EXERCISE DESCRIPTION: Every entry must be echoed exactly.

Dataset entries
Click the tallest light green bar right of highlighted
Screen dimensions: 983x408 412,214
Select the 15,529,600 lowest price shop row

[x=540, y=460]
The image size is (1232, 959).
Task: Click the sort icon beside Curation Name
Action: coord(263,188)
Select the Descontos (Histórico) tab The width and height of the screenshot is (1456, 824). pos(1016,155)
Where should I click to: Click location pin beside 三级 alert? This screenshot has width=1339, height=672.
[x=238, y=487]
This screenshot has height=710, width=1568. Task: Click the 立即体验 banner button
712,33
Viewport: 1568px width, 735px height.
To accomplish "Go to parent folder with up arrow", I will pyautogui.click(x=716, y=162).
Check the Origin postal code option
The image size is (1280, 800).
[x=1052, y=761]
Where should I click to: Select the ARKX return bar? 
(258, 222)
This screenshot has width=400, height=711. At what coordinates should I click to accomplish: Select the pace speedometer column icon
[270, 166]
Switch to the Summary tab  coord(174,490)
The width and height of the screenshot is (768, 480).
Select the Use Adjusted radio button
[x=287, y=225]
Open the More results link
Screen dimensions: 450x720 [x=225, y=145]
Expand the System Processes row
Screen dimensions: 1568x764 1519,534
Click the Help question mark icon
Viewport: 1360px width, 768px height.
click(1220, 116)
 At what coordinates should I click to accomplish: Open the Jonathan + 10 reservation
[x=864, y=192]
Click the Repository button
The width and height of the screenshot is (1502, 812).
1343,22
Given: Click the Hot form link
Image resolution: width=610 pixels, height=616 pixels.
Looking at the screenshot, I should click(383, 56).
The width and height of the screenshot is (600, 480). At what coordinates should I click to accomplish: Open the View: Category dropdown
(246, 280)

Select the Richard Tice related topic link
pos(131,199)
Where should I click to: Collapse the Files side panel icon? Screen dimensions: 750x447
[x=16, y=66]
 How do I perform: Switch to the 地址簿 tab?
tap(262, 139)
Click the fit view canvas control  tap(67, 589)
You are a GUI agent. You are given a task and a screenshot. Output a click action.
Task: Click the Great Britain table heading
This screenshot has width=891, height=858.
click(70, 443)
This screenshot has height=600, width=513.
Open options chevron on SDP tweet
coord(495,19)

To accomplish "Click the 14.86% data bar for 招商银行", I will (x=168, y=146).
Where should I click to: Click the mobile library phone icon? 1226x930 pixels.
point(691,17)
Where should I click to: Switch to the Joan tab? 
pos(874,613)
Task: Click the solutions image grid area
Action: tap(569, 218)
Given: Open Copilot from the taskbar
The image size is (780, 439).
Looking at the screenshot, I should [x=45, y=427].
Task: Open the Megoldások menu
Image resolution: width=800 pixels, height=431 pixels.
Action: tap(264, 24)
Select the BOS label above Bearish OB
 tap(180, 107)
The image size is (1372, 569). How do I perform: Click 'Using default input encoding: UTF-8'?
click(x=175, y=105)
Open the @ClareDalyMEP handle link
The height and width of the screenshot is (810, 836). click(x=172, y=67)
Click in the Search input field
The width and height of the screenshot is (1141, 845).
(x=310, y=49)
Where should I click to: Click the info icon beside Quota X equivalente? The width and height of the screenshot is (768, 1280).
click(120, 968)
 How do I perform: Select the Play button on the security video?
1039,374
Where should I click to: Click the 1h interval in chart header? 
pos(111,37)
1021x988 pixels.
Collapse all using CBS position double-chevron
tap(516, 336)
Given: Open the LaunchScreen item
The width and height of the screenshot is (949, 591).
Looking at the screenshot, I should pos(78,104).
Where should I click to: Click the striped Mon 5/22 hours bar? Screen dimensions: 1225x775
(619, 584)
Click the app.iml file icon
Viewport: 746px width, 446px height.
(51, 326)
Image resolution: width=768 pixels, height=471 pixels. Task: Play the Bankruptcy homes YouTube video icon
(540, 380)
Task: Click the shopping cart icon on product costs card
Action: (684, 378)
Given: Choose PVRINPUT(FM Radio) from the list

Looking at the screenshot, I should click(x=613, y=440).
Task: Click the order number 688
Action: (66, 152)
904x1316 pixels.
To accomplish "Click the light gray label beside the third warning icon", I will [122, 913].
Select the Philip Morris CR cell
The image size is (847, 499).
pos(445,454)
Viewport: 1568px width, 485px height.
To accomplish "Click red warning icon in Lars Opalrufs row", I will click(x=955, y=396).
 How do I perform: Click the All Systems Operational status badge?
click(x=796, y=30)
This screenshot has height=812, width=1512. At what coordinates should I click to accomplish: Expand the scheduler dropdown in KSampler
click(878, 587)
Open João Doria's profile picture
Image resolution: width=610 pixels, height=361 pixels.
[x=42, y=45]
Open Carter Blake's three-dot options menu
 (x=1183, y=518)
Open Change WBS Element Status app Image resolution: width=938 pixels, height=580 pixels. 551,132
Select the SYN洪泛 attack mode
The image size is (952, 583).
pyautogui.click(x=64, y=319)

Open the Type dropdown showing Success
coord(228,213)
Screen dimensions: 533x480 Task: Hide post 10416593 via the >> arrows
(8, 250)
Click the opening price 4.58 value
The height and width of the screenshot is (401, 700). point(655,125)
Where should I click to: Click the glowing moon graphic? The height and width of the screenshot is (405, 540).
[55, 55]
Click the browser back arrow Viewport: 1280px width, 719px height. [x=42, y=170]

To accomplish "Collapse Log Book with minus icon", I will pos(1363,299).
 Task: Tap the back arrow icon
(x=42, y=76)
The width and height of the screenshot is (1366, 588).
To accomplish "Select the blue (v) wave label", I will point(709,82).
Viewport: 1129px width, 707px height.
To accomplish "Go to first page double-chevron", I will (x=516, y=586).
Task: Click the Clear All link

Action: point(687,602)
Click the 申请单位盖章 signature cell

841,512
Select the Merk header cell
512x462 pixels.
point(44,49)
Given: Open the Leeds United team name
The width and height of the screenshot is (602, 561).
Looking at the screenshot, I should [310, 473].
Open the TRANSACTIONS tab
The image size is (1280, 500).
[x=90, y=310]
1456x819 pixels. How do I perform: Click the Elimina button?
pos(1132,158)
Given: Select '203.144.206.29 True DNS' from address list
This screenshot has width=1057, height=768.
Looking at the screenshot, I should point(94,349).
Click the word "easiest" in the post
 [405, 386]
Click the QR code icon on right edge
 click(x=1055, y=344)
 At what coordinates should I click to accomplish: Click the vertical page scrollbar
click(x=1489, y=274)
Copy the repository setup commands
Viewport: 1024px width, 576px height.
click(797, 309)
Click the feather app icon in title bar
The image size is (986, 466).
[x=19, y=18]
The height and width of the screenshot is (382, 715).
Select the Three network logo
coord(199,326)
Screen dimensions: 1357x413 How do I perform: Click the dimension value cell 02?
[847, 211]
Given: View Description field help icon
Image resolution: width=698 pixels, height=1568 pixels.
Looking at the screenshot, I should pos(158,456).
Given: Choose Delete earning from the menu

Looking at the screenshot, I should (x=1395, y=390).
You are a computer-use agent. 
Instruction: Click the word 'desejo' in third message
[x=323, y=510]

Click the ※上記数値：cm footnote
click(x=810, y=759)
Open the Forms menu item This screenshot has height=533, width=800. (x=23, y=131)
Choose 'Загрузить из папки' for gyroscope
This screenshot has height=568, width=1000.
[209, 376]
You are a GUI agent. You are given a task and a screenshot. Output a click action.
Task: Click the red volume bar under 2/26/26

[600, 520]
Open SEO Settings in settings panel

RESULT FOR THIS TASK:
Click the tallest light green bar right of highlighted
Screen dimensions: 983x408 412,214
Select the 15,529,600 lowest price shop row

[x=540, y=460]
The image size is (1232, 959).
Task: Click the sort icon beside Curation Name
Action: coord(263,188)
Select the Descontos (Histórico) tab The width and height of the screenshot is (1456, 824). pos(1016,155)
Where should I click to: Click location pin beside 三级 alert? This screenshot has width=1339, height=672.
[x=238, y=487]
This screenshot has height=710, width=1568. Task: Click the 立即体验 banner button
712,33
Viewport: 1568px width, 735px height.
To accomplish "Go to parent folder with up arrow", I will pyautogui.click(x=716, y=162).
Check the Origin postal code option
The image size is (1280, 800).
[x=1052, y=761]
Where should I click to: Select the ARKX return bar? 
(258, 222)
This screenshot has width=400, height=711. At what coordinates should I click to accomplish: Select the pace speedometer column icon
[270, 166]
Switch to the Summary tab  coord(174,490)
The width and height of the screenshot is (768, 480).
Select the Use Adjusted radio button
[x=287, y=225]
Open the More results link
Screen dimensions: 450x720 [x=225, y=145]
Expand the System Processes row
Screen dimensions: 1568x764 1519,534
Click the Help question mark icon
Viewport: 1360px width, 768px height.
click(1220, 116)
 At what coordinates should I click to accomplish: Open the Jonathan + 10 reservation
[x=864, y=192]
Click the Repository button
The width and height of the screenshot is (1502, 812).
1343,22
Given: Click the Hot form link
Image resolution: width=610 pixels, height=616 pixels.
Looking at the screenshot, I should click(383, 56).
The width and height of the screenshot is (600, 480). At what coordinates should I click to accomplish: Open the View: Category dropdown
(246, 280)

Select the Richard Tice related topic link
pos(131,199)
Where should I click to: Collapse the Files side panel icon? Screen dimensions: 750x447
[x=16, y=66]
 How do I perform: Switch to the 地址簿 tab?
tap(262, 139)
Click the fit view canvas control  tap(67, 589)
You are a GUI agent. You are given a task and a screenshot. Output a click action.
Task: Click the Great Britain table heading
This screenshot has width=891, height=858.
click(70, 443)
This screenshot has height=600, width=513.
Open options chevron on SDP tweet
coord(495,19)

To accomplish "Click the 14.86% data bar for 招商银行", I will (x=168, y=146).
Where should I click to: Click the mobile library phone icon? 1226x930 pixels.
point(691,17)
Where should I click to: Switch to the Joan tab? 
pos(874,613)
Task: Click the solutions image grid area
Action: tap(569, 218)
Given: Open Copilot from the taskbar
The image size is (780, 439).
Looking at the screenshot, I should [x=45, y=427].
Task: Open the Megoldások menu
Image resolution: width=800 pixels, height=431 pixels.
Action: tap(264, 24)
Select the BOS label above Bearish OB
 tap(180, 107)
The image size is (1372, 569). How do I perform: Click 'Using default input encoding: UTF-8'?
click(x=175, y=105)
Open the @ClareDalyMEP handle link
The height and width of the screenshot is (810, 836). click(x=172, y=67)
Click in the Search input field
The width and height of the screenshot is (1141, 845).
(x=310, y=49)
Where should I click to: Click the info icon beside Quota X equivalente? The width and height of the screenshot is (768, 1280).
click(120, 968)
 How do I perform: Select the Play button on the security video?
1039,374
Where should I click to: Click the 1h interval in chart header? 
pos(111,37)
1021x988 pixels.
Collapse all using CBS position double-chevron
tap(516, 336)
Given: Open the LaunchScreen item
The width and height of the screenshot is (949, 591).
Looking at the screenshot, I should pos(78,104).
Where should I click to: Click the striped Mon 5/22 hours bar? Screen dimensions: 1225x775
(619, 584)
Click the app.iml file icon
Viewport: 746px width, 446px height.
(51, 326)
Image resolution: width=768 pixels, height=471 pixels. Task: Play the Bankruptcy homes YouTube video icon
(540, 380)
Task: Click the shopping cart icon on product costs card
Action: (684, 378)
Given: Choose PVRINPUT(FM Radio) from the list

Looking at the screenshot, I should click(x=613, y=440).
Task: Click the order number 688
Action: (66, 152)
904x1316 pixels.
To accomplish "Click the light gray label beside the third warning icon", I will [122, 913].
Select the Philip Morris CR cell
The image size is (847, 499).
pos(445,454)
Viewport: 1568px width, 485px height.
To accomplish "Click red warning icon in Lars Opalrufs row", I will click(x=955, y=396).
 How do I perform: Click the All Systems Operational status badge?
click(x=796, y=30)
This screenshot has height=812, width=1512. At what coordinates should I click to accomplish: Expand the scheduler dropdown in KSampler
click(878, 587)
Open João Doria's profile picture
Image resolution: width=610 pixels, height=361 pixels.
[x=42, y=45]
Open Carter Blake's three-dot options menu
 (x=1183, y=518)
Open Change WBS Element Status app Image resolution: width=938 pixels, height=580 pixels. 551,132
Select the SYN洪泛 attack mode
The image size is (952, 583).
pyautogui.click(x=64, y=319)

Open the Type dropdown showing Success
coord(228,213)
Screen dimensions: 533x480 Task: Hide post 10416593 via the >> arrows
(8, 250)
Click the opening price 4.58 value
The height and width of the screenshot is (401, 700). point(655,125)
Where should I click to: Click the glowing moon graphic? The height and width of the screenshot is (405, 540).
[55, 55]
Click the browser back arrow Viewport: 1280px width, 719px height. [x=42, y=170]

To accomplish "Collapse Log Book with minus icon", I will pos(1363,299).
 Task: Tap the back arrow icon
(x=42, y=76)
The width and height of the screenshot is (1366, 588).
To accomplish "Select the blue (v) wave label", I will point(709,82).
Viewport: 1129px width, 707px height.
To accomplish "Go to first page double-chevron", I will (x=516, y=586).
Task: Click the Clear All link

Action: point(687,602)
Click the 申请单位盖章 signature cell

841,512
Select the Merk header cell
512x462 pixels.
point(44,49)
Given: Open the Leeds United team name
The width and height of the screenshot is (602, 561).
Looking at the screenshot, I should [310, 473].
Open the TRANSACTIONS tab
The image size is (1280, 500).
[x=90, y=310]
1456x819 pixels. How do I perform: Click the Elimina button?
pos(1132,158)
Given: Select '203.144.206.29 True DNS' from address list
This screenshot has width=1057, height=768.
Looking at the screenshot, I should point(94,349).
Click the word "easiest" in the post
 [405, 386]
Click the QR code icon on right edge
 click(x=1055, y=344)
 At what coordinates should I click to accomplish: Click the vertical page scrollbar
click(x=1489, y=274)
Copy the repository setup commands
Viewport: 1024px width, 576px height.
click(797, 309)
Click the feather app icon in title bar
The image size is (986, 466).
[x=19, y=18]
The height and width of the screenshot is (382, 715).
Select the Three network logo
coord(199,326)
Screen dimensions: 1357x413 How do I perform: Click the dimension value cell 02?
[847, 211]
Given: View Description field help icon
Image resolution: width=698 pixels, height=1568 pixels.
Looking at the screenshot, I should pos(158,456).
Given: Choose Delete earning from the menu

Looking at the screenshot, I should (x=1395, y=390).
You are a computer-use agent. 
Instruction: Click the word 'desejo' in third message
[x=323, y=510]

Click the ※上記数値：cm footnote
click(x=810, y=759)
Open the Forms menu item This screenshot has height=533, width=800. (x=23, y=131)
Choose 'Загрузить из папки' for gyroscope
This screenshot has height=568, width=1000.
[209, 376]
You are a GUI agent. You are given a task and a screenshot. Output a click action.
Task: Click the red volume bar under 2/26/26

[600, 520]
Open SEO Settings in settings panel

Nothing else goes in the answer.